Records provided:
════

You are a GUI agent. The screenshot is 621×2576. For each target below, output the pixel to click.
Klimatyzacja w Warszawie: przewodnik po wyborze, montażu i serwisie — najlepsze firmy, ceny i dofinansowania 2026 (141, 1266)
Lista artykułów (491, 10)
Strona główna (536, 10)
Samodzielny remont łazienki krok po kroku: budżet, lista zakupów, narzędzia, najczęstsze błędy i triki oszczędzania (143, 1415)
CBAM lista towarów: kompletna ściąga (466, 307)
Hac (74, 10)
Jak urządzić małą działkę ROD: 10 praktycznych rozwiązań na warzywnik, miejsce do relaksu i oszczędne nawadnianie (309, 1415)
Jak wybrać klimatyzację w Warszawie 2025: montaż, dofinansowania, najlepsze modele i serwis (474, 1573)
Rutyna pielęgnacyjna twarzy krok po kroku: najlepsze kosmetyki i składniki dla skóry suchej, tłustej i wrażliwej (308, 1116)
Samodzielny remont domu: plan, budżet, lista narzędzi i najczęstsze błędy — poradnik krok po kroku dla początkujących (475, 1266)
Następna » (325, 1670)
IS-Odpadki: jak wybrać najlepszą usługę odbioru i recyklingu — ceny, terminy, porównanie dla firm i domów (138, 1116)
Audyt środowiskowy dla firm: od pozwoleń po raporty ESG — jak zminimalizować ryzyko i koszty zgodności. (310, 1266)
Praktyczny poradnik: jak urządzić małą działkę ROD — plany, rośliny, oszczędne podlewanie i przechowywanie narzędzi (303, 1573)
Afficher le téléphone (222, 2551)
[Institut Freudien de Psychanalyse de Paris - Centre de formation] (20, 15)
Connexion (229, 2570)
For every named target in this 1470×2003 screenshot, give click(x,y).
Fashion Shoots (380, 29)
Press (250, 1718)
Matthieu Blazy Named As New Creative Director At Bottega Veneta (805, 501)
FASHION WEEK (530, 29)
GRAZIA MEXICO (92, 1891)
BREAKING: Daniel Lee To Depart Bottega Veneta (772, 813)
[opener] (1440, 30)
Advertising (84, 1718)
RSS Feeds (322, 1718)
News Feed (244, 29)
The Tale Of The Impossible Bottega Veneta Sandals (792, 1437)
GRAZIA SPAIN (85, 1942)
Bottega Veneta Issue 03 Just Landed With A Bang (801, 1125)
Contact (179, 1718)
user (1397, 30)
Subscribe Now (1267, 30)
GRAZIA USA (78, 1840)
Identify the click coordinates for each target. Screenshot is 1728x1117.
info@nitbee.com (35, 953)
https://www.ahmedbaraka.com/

════

Task to complete:
Reproduce verbatim the stretch of lines beginning with the one containing "Samodzielny remont domu: plan, budżet, lista" and ending at the close of the entries above.

Task output:
Samodzielny remont domu: plan, budżet, lista narzędzi i najczęstsze błędy — poradnik krok po kroku dla początkujących (475, 1266)
Następna » (325, 1670)
IS-Odpadki: jak wybrać najlepszą usługę odbioru i recyklingu — ceny, terminy, porównanie dla firm i domów (138, 1116)
Audyt środowiskowy dla firm: od pozwoleń po raporty ESG — jak zminimalizować ryzyko i koszty zgodności. (310, 1266)
Praktyczny poradnik: jak urządzić małą działkę ROD — plany, rośliny, oszczędne podlewanie i przechowywanie narzędzi (303, 1573)
Afficher le téléphone (222, 2551)
[Institut Freudien de Psychanalyse de Paris - Centre de formation] (20, 15)
Connexion (229, 2570)
For every named target in this 1470×2003 screenshot, give click(x,y).
Fashion Shoots (380, 29)
Press (250, 1718)
Matthieu Blazy Named As New Creative Director At Bottega Veneta (805, 501)
FASHION WEEK (530, 29)
GRAZIA MEXICO (92, 1891)
BREAKING: Daniel Lee To Depart Bottega Veneta (772, 813)
[opener] (1440, 30)
Advertising (84, 1718)
RSS Feeds (322, 1718)
News Feed (244, 29)
The Tale Of The Impossible Bottega Veneta Sandals (792, 1437)
GRAZIA SPAIN (85, 1942)
Bottega Veneta Issue 03 Just Landed With A Bang (801, 1125)
Contact (179, 1718)
user (1397, 30)
Subscribe Now (1267, 30)
GRAZIA USA (78, 1840)
Identify the click coordinates for each target. Screenshot is 1728x1117.
info@nitbee.com (35, 953)
https://www.ahmedbaraka.com/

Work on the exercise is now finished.